_Aim of the task:_
In the records below, count every line that contains the word "dropdown" and report only the total.

_Source data:_
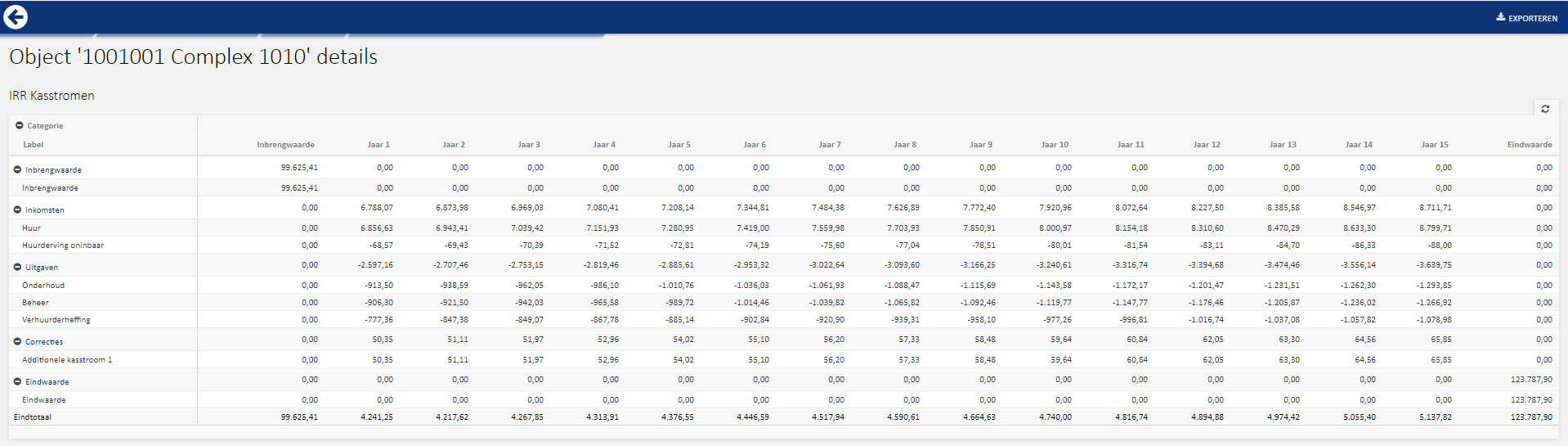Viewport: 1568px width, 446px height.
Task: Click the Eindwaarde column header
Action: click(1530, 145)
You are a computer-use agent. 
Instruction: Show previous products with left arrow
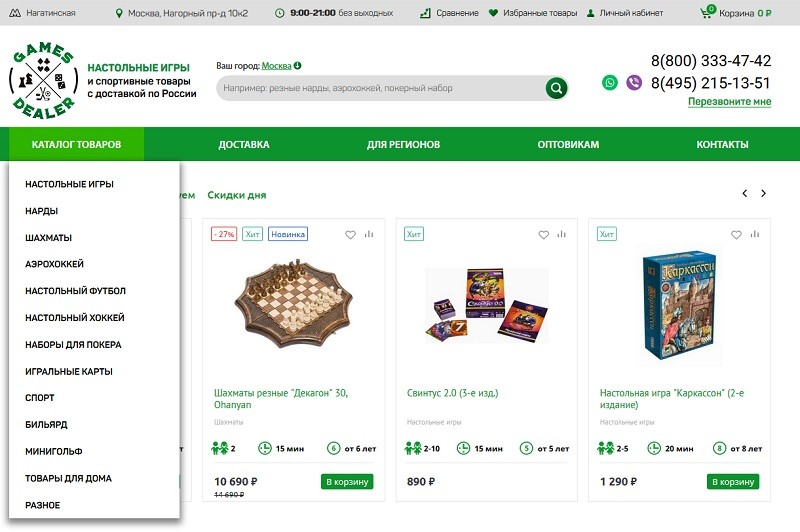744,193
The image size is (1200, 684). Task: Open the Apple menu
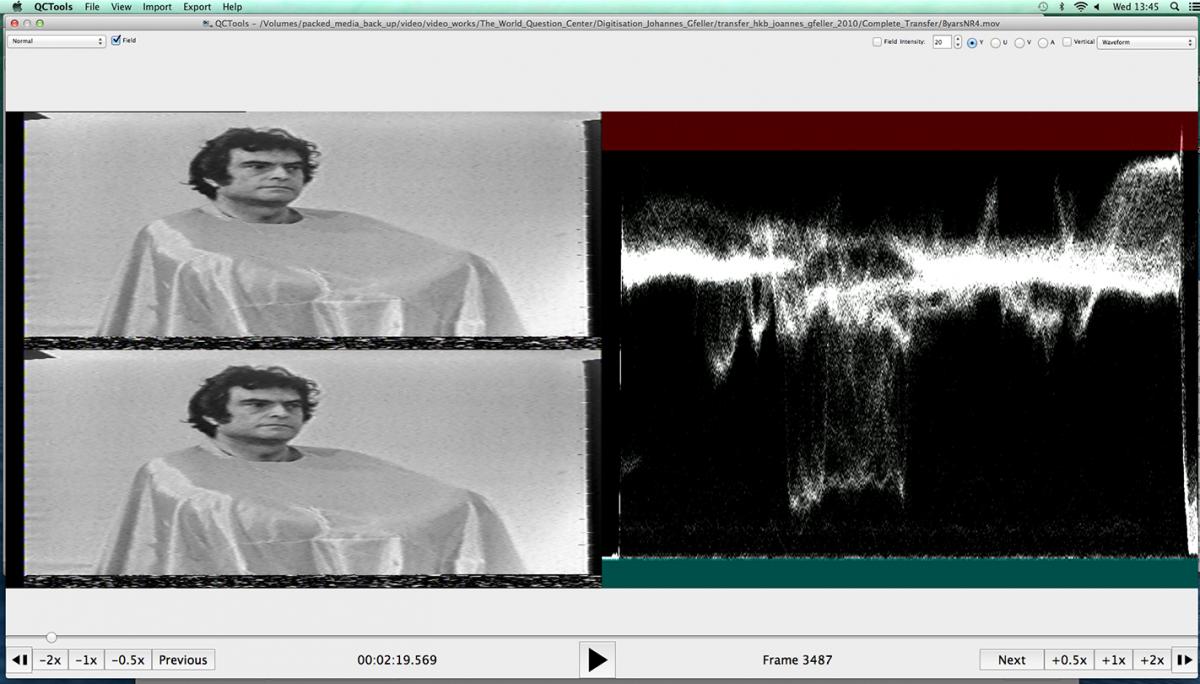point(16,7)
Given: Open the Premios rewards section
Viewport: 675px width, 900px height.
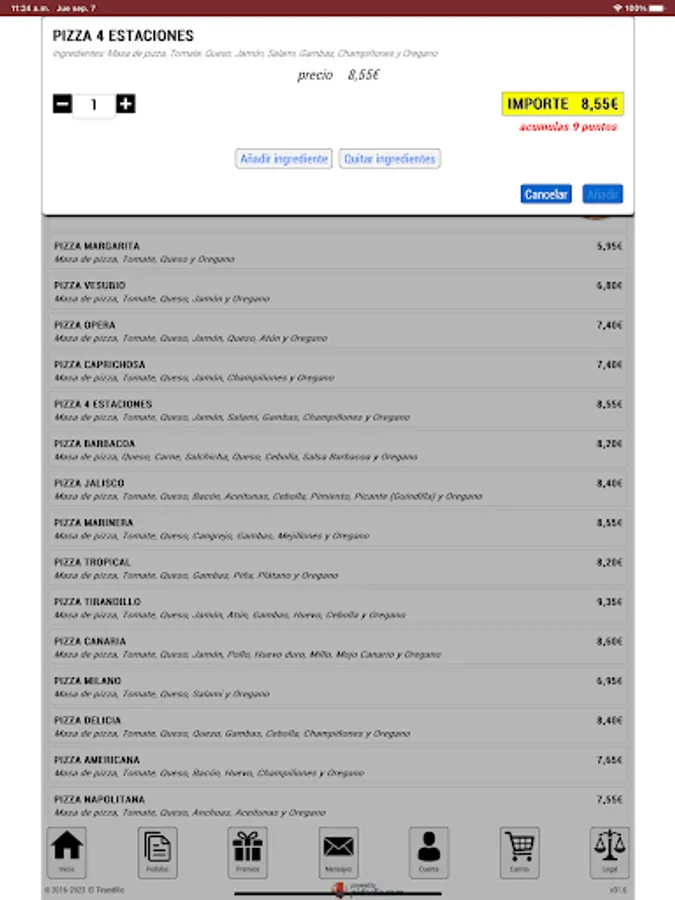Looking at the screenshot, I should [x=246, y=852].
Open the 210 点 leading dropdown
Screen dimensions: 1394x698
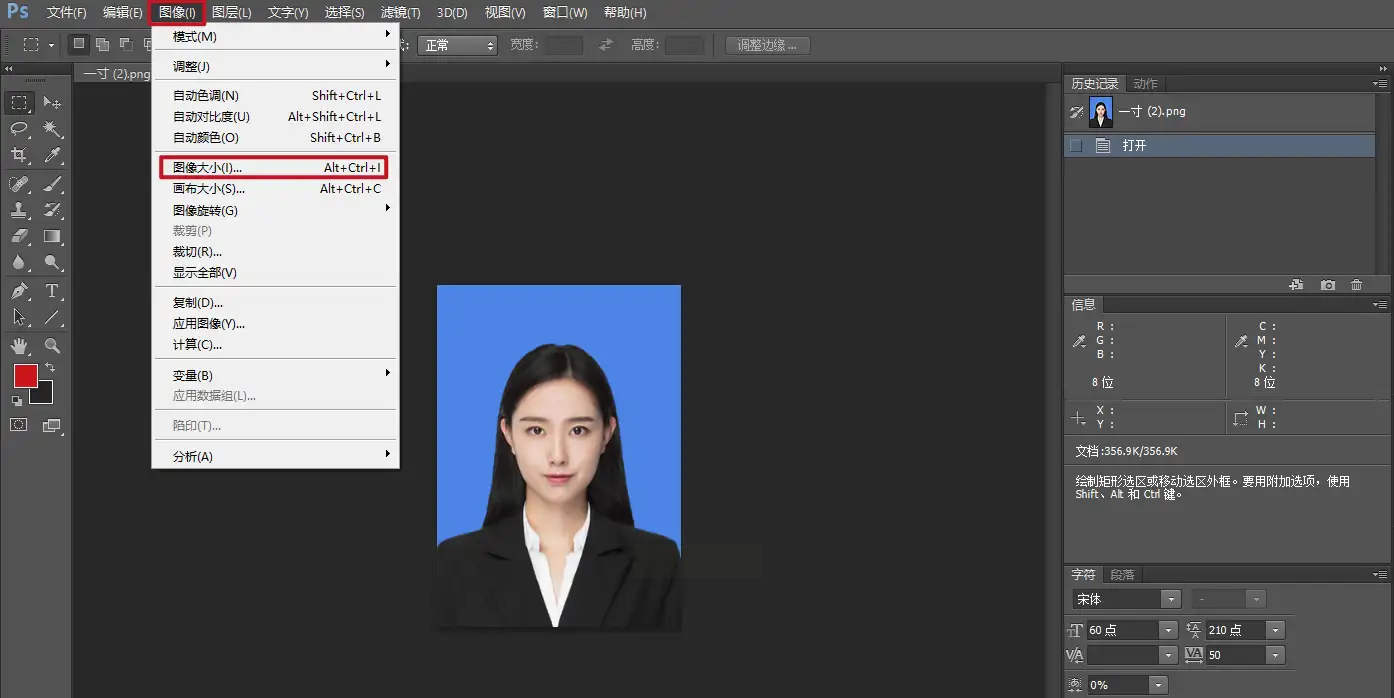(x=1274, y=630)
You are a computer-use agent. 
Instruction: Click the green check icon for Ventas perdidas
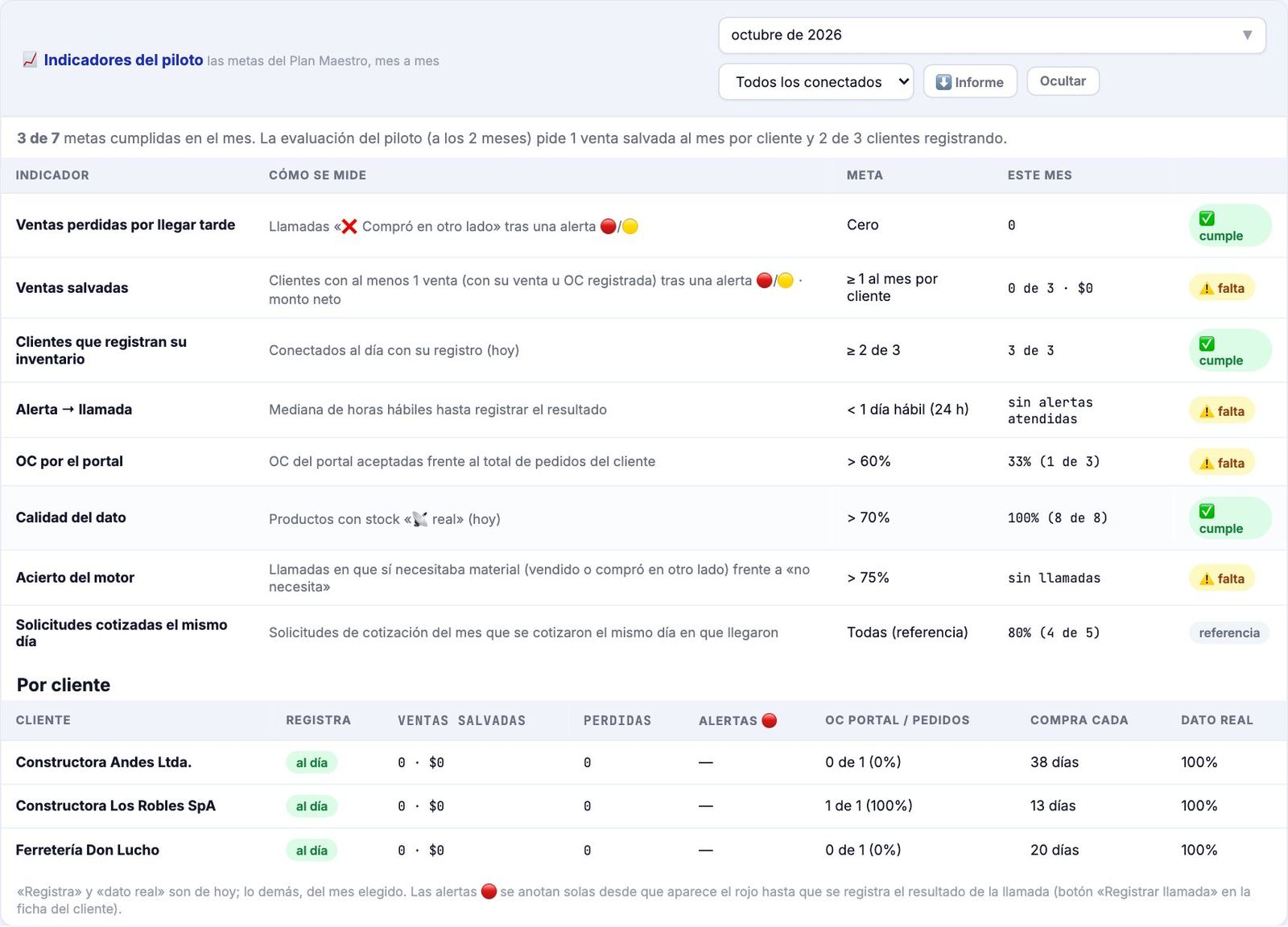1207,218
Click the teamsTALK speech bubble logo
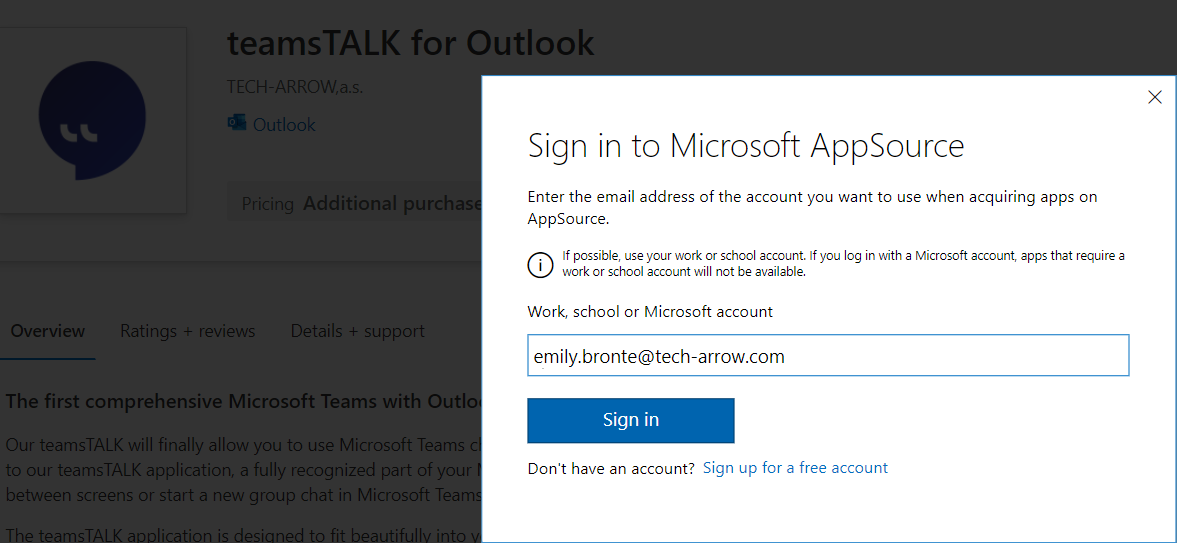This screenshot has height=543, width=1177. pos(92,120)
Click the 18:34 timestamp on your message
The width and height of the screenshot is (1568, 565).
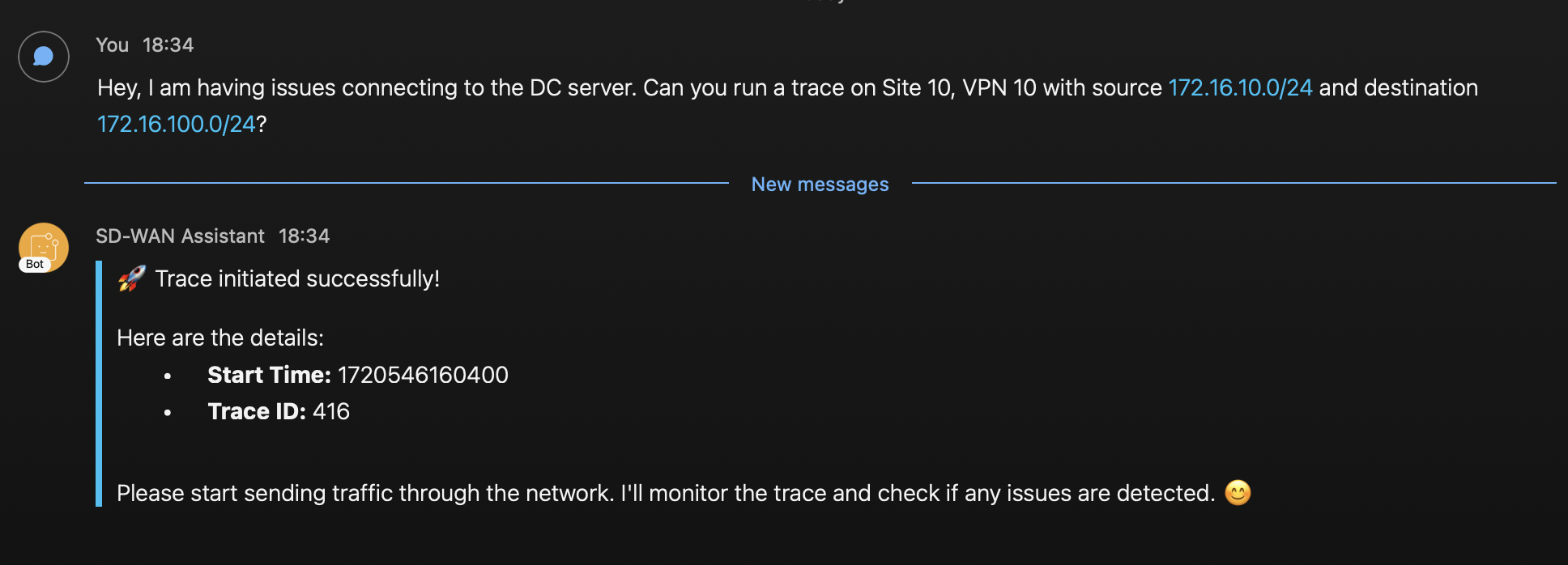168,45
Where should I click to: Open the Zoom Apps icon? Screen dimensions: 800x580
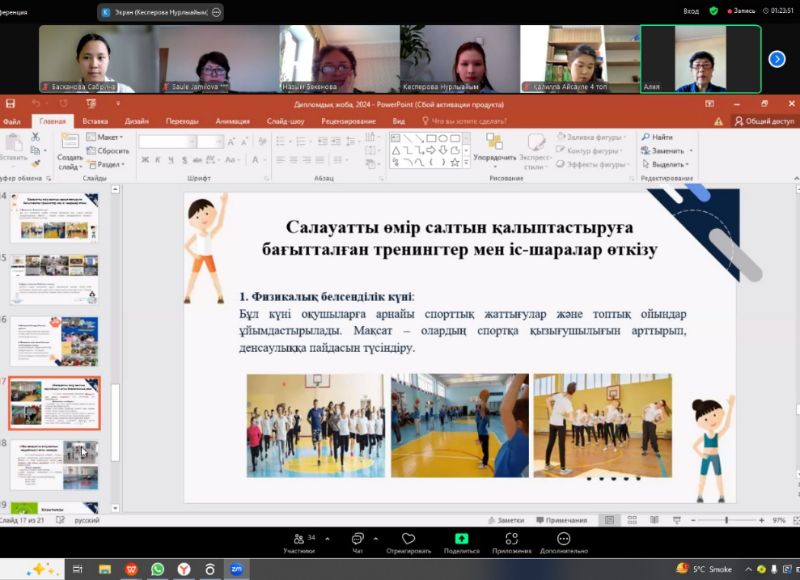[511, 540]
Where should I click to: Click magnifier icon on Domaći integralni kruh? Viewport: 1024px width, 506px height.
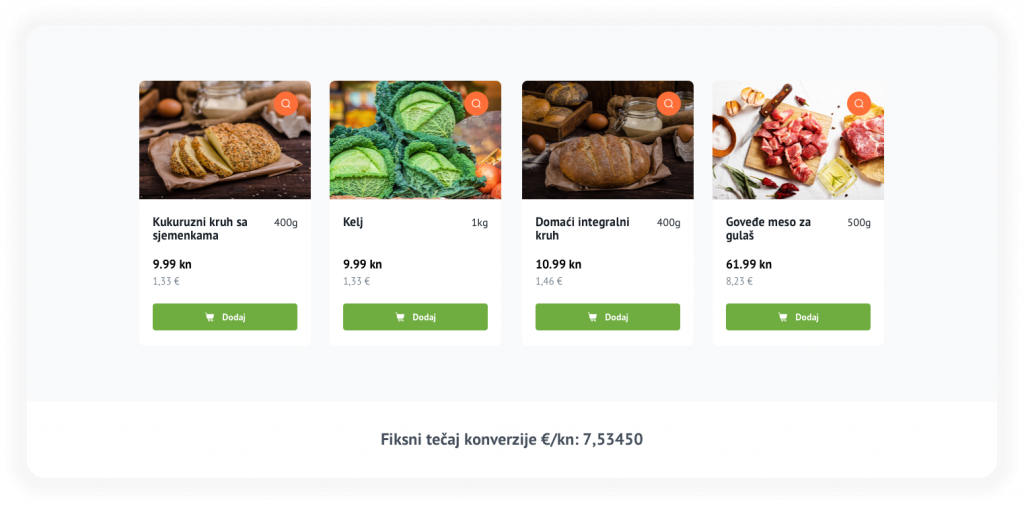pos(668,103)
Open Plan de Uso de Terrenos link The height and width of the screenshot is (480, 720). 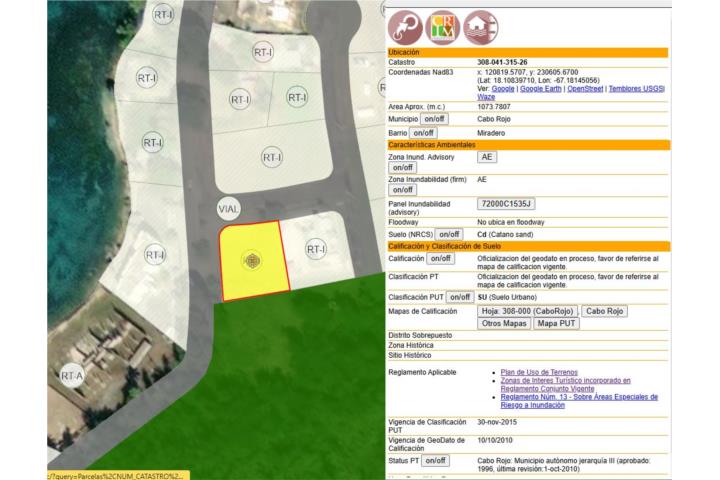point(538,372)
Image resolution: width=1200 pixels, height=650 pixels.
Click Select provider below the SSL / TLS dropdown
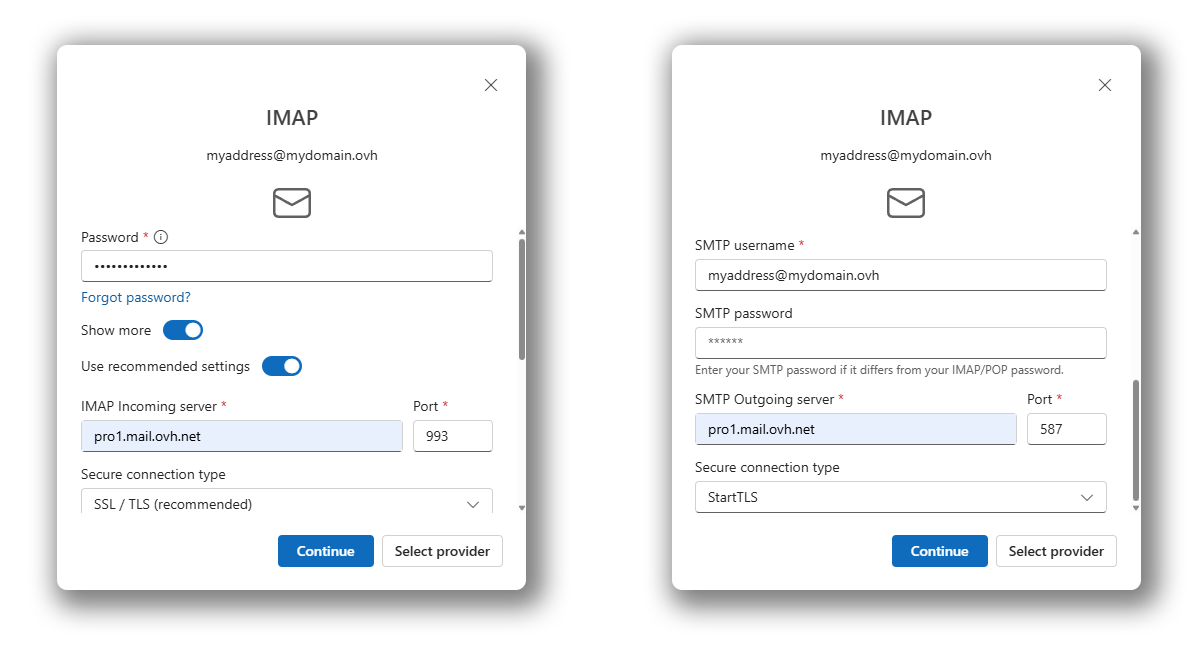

_Exercise response:_
2